Start of Block

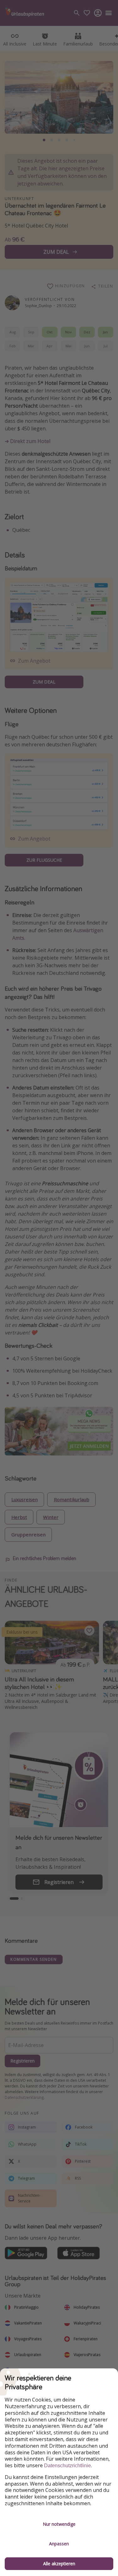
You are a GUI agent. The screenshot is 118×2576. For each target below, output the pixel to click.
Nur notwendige (59, 2524)
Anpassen (59, 2544)
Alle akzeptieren (59, 2564)
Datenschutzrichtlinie (67, 2465)
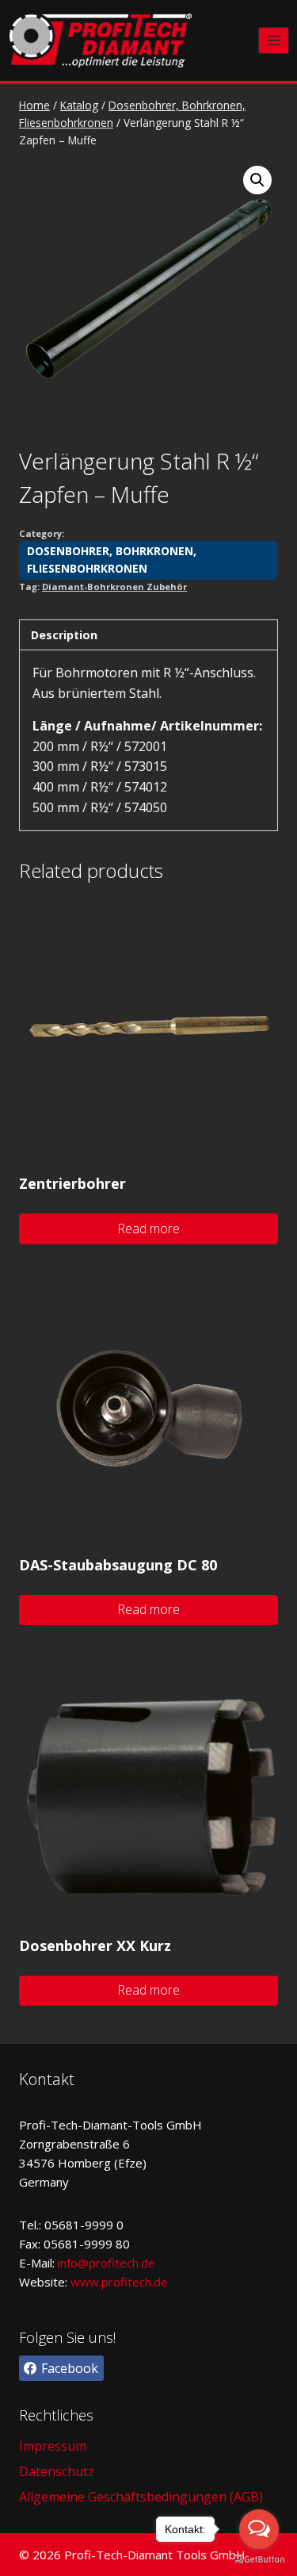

End of Block

— PROBLEM STATEMENT —
Here the job is to print all the data exactly, skipping any image.

— EXERCISE RESULT —
You are a GUI agent. The screenshot is 118×2576. For each target below, output the pixel to click.
Nur notwendige (59, 2524)
Anpassen (59, 2544)
Alle akzeptieren (59, 2564)
Datenschutzrichtlinie (67, 2465)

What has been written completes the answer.